- Exercise goal
Scan the records that follow, and whenever a line has the word "menu", copy it.
Listed records below:
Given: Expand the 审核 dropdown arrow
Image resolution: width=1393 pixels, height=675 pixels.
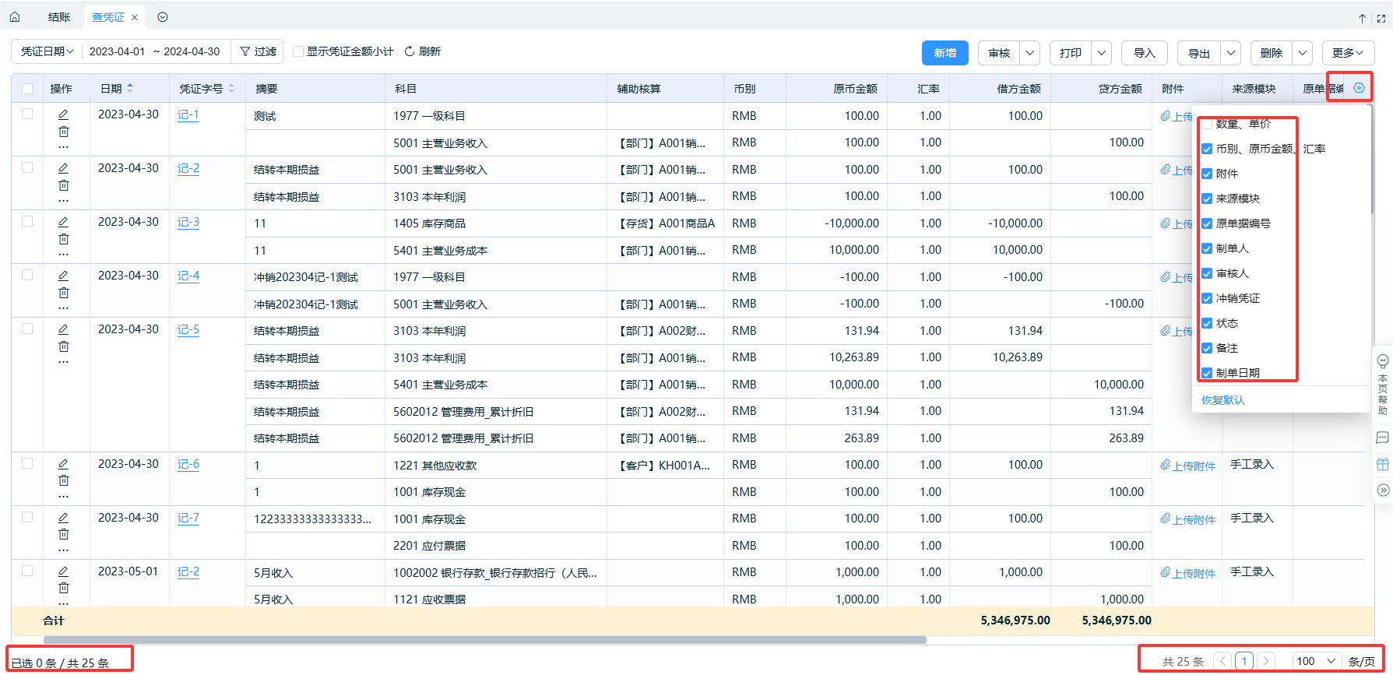Looking at the screenshot, I should tap(1029, 53).
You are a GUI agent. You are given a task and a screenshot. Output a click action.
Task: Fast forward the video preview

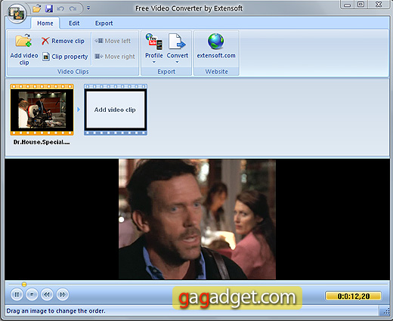click(63, 295)
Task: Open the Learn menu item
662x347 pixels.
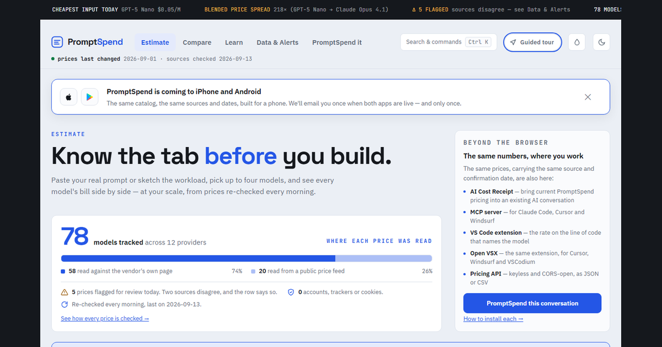Action: [x=234, y=42]
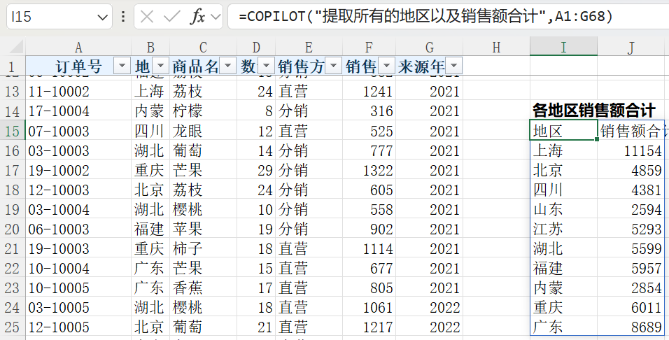Open the 订单号 column filter dropdown
The height and width of the screenshot is (340, 669).
(122, 66)
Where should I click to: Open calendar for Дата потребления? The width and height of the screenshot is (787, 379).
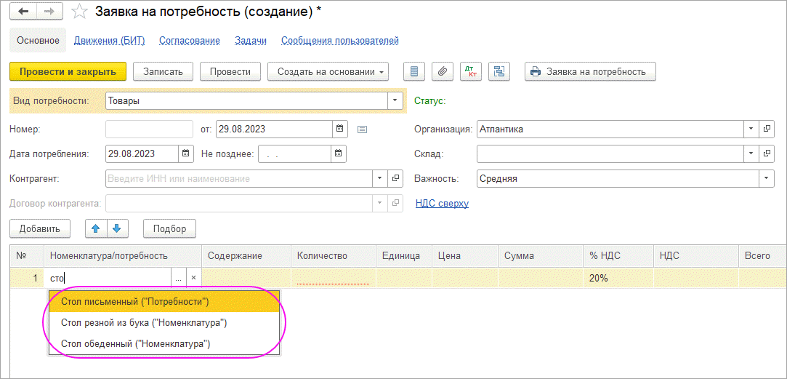tap(186, 153)
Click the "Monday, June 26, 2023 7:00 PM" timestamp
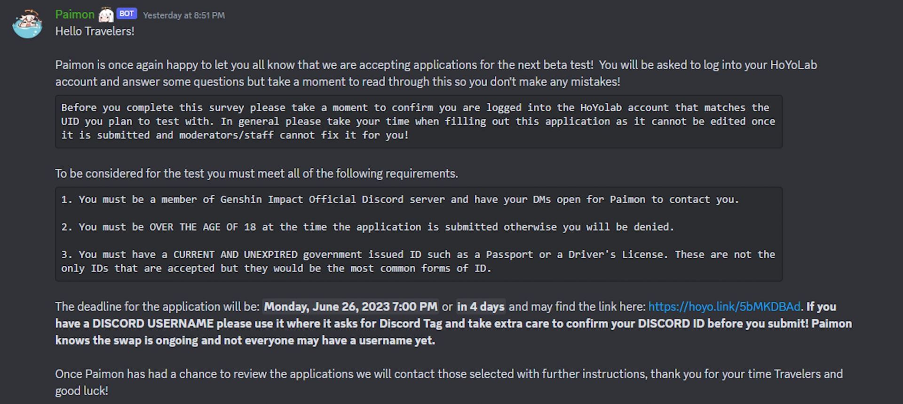 coord(350,307)
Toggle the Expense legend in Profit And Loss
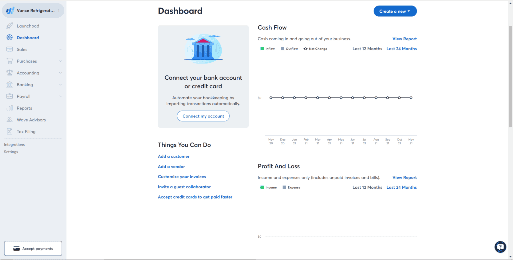Screen dimensions: 513x260 [x=291, y=187]
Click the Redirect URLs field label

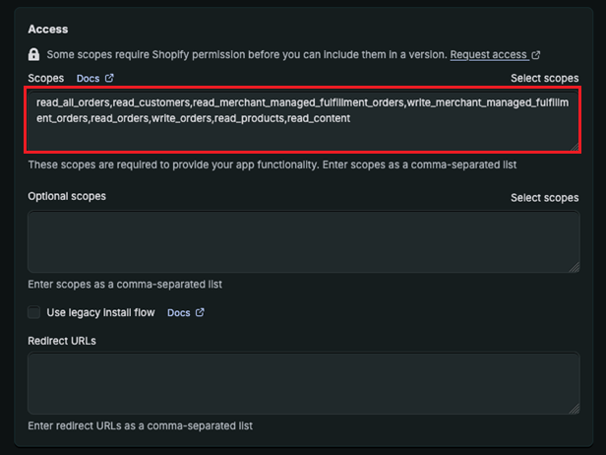click(62, 341)
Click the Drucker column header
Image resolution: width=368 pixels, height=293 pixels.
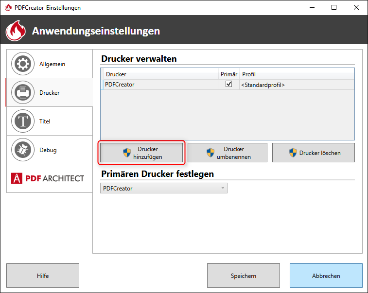(x=159, y=74)

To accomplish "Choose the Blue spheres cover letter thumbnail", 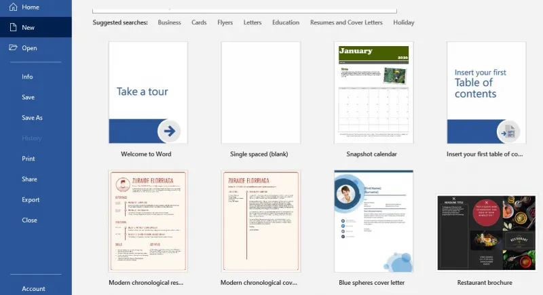I will click(x=374, y=221).
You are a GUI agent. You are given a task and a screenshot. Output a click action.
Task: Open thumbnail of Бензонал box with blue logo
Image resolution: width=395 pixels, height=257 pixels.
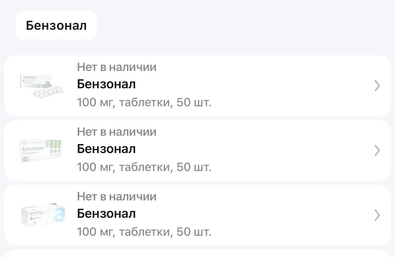43,214
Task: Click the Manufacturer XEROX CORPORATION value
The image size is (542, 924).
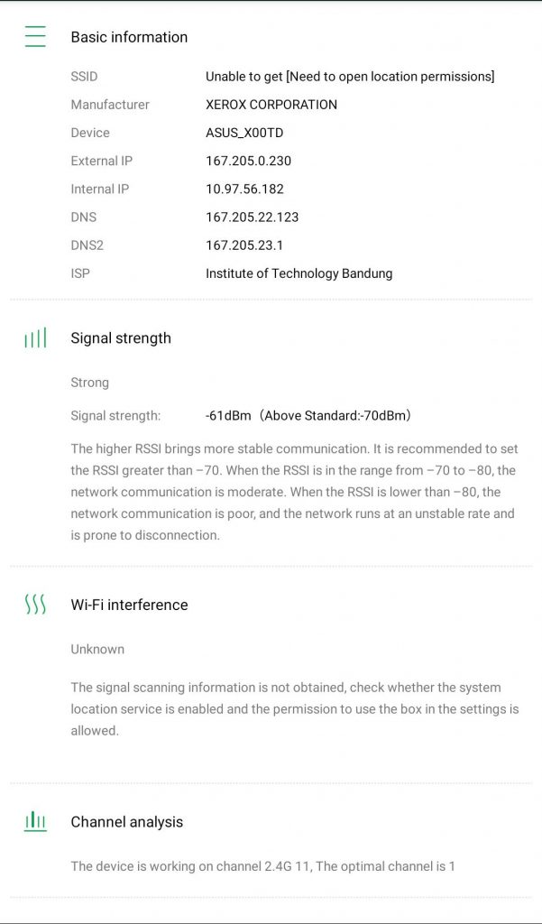Action: click(271, 105)
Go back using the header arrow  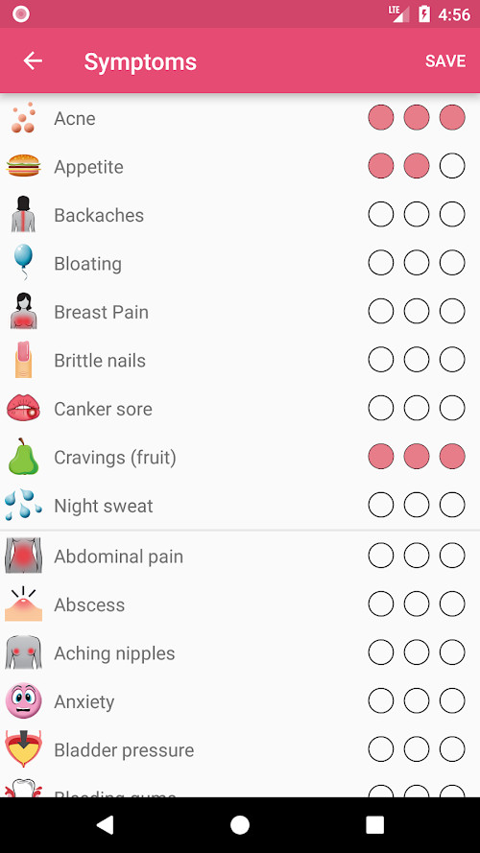tap(33, 61)
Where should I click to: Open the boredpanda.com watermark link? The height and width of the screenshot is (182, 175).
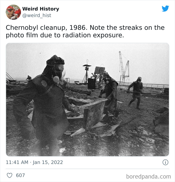pos(149,177)
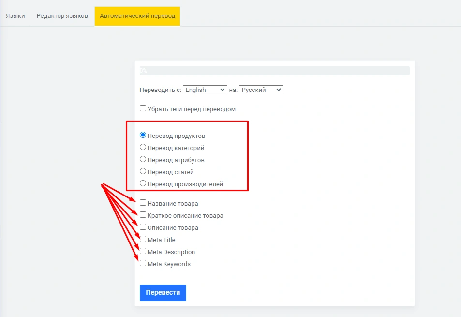
Task: Enable the Описание товара checkbox
Action: coord(143,227)
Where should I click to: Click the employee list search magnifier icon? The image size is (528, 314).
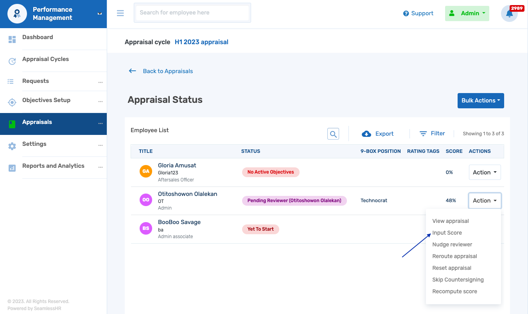pos(333,134)
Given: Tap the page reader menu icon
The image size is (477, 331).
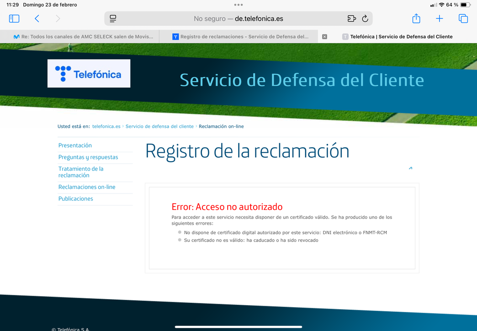Looking at the screenshot, I should point(113,19).
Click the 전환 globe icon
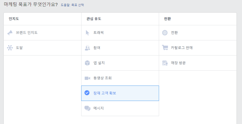Viewport: 242px width, 124px height. click(165, 32)
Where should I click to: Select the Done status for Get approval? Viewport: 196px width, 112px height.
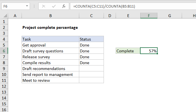pos(91,45)
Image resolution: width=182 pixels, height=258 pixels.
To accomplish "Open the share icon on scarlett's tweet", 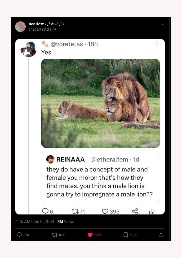I will coord(161,235).
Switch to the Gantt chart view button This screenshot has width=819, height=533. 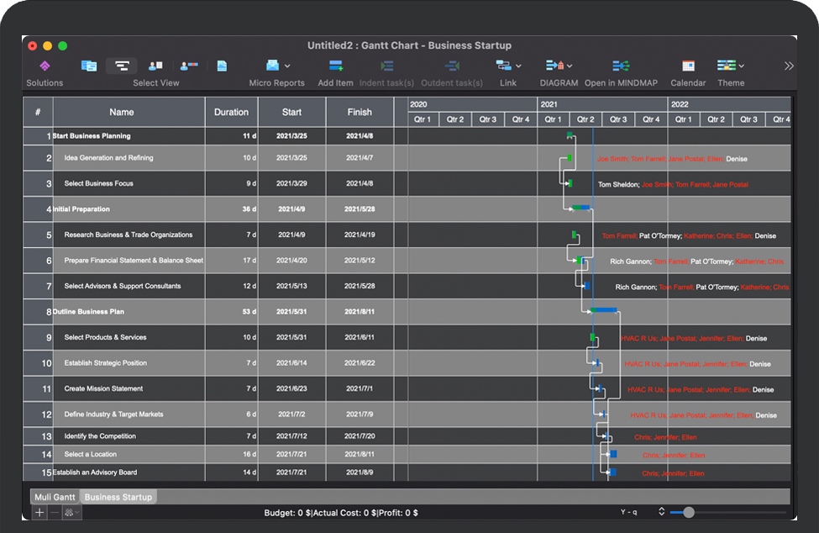pyautogui.click(x=122, y=66)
End of Listed records.
- Solution to this exercise
Task: Open the Learn menu item
Given: Tap the page reader menu icon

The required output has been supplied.